WORK INSTRUCTIONS: Beginning with the first line below, please restate each line exactly, down to and including the line containing "Click the printer".

Saved data entries
------------------------
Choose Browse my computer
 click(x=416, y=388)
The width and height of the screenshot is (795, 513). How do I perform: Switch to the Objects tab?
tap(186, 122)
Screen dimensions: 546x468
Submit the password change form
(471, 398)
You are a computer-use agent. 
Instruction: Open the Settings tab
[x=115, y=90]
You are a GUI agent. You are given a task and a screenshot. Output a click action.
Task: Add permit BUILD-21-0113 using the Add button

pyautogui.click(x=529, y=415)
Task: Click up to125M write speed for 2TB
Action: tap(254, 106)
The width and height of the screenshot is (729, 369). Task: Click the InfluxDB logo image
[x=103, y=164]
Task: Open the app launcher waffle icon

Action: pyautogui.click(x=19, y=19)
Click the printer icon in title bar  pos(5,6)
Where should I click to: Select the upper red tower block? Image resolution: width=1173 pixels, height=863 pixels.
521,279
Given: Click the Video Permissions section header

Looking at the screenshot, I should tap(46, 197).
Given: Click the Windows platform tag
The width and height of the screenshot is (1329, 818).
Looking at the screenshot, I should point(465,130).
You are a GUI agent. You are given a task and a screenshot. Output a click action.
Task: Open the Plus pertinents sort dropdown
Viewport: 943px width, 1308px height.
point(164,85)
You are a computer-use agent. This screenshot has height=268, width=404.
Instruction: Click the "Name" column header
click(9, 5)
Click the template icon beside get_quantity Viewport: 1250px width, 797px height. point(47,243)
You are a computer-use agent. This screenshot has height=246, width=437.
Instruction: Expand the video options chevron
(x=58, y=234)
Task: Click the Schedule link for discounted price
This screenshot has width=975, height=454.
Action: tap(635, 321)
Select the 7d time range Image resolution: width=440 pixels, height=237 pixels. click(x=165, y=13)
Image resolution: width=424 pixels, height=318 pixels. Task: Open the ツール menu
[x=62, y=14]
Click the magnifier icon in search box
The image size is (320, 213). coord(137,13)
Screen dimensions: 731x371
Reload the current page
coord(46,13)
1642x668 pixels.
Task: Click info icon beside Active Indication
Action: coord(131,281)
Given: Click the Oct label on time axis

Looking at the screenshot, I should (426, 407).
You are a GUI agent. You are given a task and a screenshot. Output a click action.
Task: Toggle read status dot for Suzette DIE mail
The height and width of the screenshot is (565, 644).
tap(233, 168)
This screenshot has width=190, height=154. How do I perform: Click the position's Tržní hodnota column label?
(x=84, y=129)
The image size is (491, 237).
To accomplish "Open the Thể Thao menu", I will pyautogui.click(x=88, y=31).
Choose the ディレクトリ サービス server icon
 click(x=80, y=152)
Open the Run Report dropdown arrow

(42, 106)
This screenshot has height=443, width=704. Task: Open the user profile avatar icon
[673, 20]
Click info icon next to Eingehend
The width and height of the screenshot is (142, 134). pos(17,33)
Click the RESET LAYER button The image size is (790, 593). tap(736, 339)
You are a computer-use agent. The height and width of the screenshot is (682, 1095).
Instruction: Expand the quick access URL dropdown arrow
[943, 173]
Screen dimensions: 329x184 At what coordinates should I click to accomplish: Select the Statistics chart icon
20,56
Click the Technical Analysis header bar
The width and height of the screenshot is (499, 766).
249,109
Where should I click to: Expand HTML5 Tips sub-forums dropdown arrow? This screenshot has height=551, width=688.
------------------------
ANSWER TO THE EXERCISE:
Choose Browse my computer
 click(x=416, y=388)
The width and height of the screenshot is (795, 513). How do I perform: Switch to the Objects tab?
tap(186, 122)
Screen dimensions: 546x468
Submit the password change form
(471, 398)
You are a computer-use agent. 
Instruction: Open the Settings tab
[x=115, y=90]
You are a GUI agent. You are given a task and a screenshot. Output a click action.
Task: Add permit BUILD-21-0113 using the Add button

pyautogui.click(x=529, y=415)
Task: Click up to125M write speed for 2TB
Action: tap(254, 106)
The width and height of the screenshot is (729, 369). Task: Click the InfluxDB logo image
[x=103, y=164]
Task: Open the app launcher waffle icon

Action: pyautogui.click(x=19, y=19)
Click the printer icon in title bar  pos(5,6)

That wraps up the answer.